**WHAT IS BEING ASKED**
What you return should be the exact lines from the one with "Instruction: Minimize the" to the end of the records below, both included, and no pictures.

(Collected data)
++++++++++++++++++++

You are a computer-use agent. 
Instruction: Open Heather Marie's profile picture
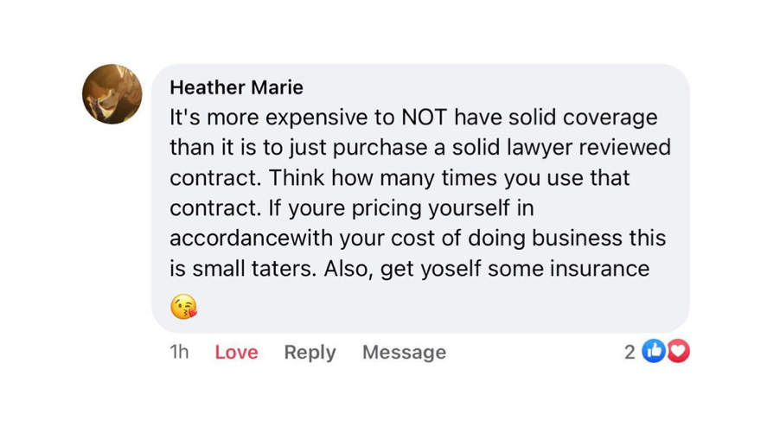(x=112, y=93)
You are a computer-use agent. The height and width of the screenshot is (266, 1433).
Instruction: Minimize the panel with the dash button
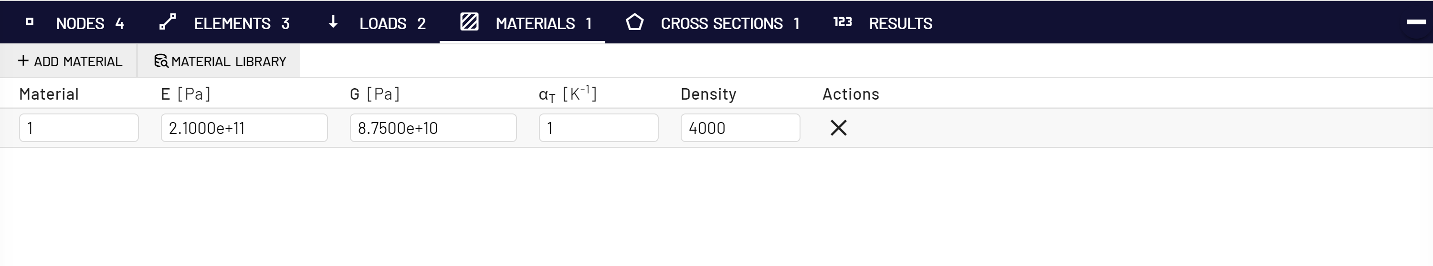pyautogui.click(x=1416, y=22)
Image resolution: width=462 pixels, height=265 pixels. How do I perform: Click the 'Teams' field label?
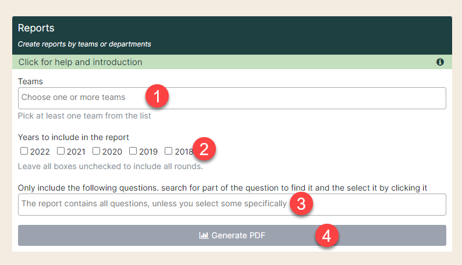(30, 81)
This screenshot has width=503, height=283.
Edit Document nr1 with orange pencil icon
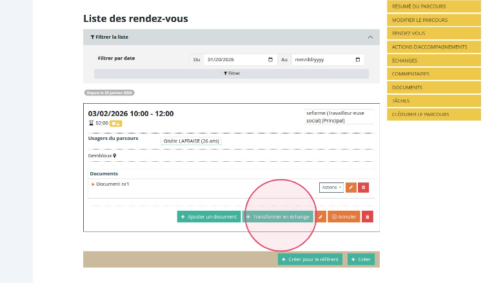point(351,188)
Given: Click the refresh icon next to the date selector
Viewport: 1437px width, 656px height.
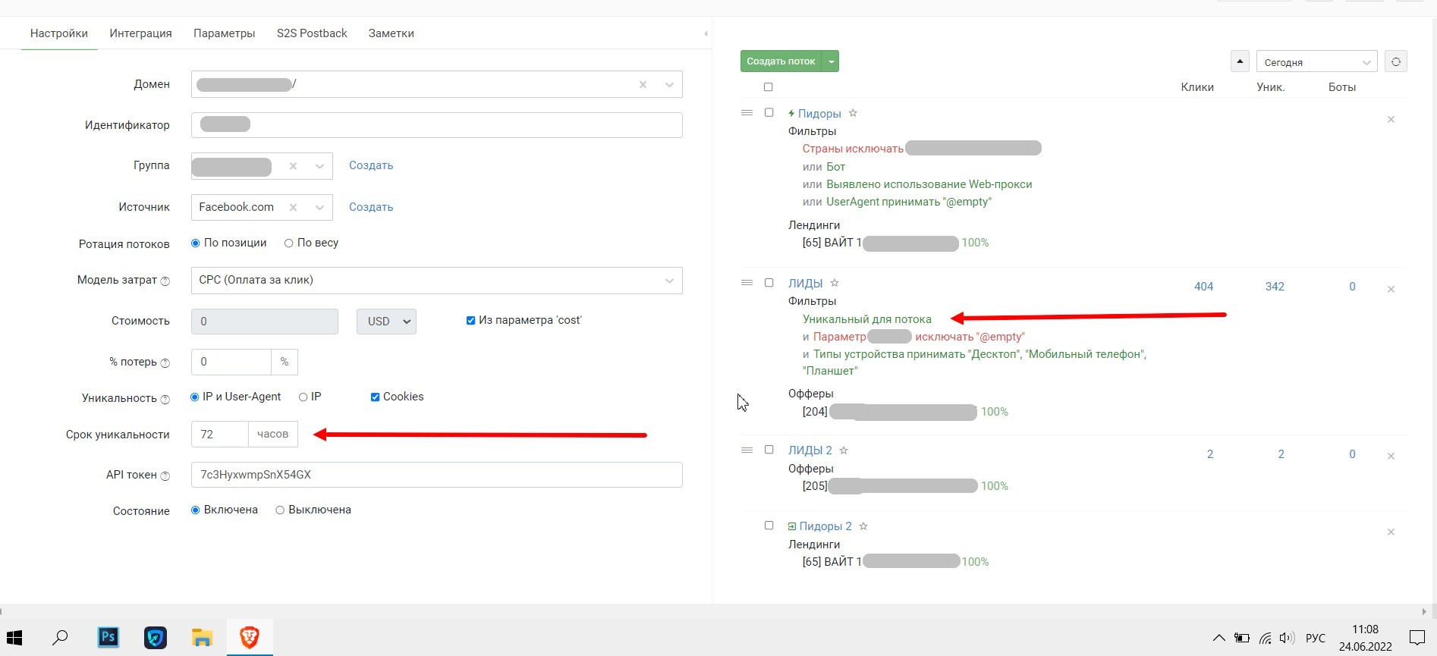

++++++++++++++++++++

**ANSWER SECTION**
Instruction: Minimize the panel with the dash button
pyautogui.click(x=1416, y=22)
Image resolution: width=462 pixels, height=265 pixels. How do I perform: Click the 'Teams' field label?
(30, 81)
This screenshot has width=503, height=283.
Edit Document nr1 with orange pencil icon
point(351,188)
Given: Click the refresh icon next to the date selector
Viewport: 1437px width, 656px height.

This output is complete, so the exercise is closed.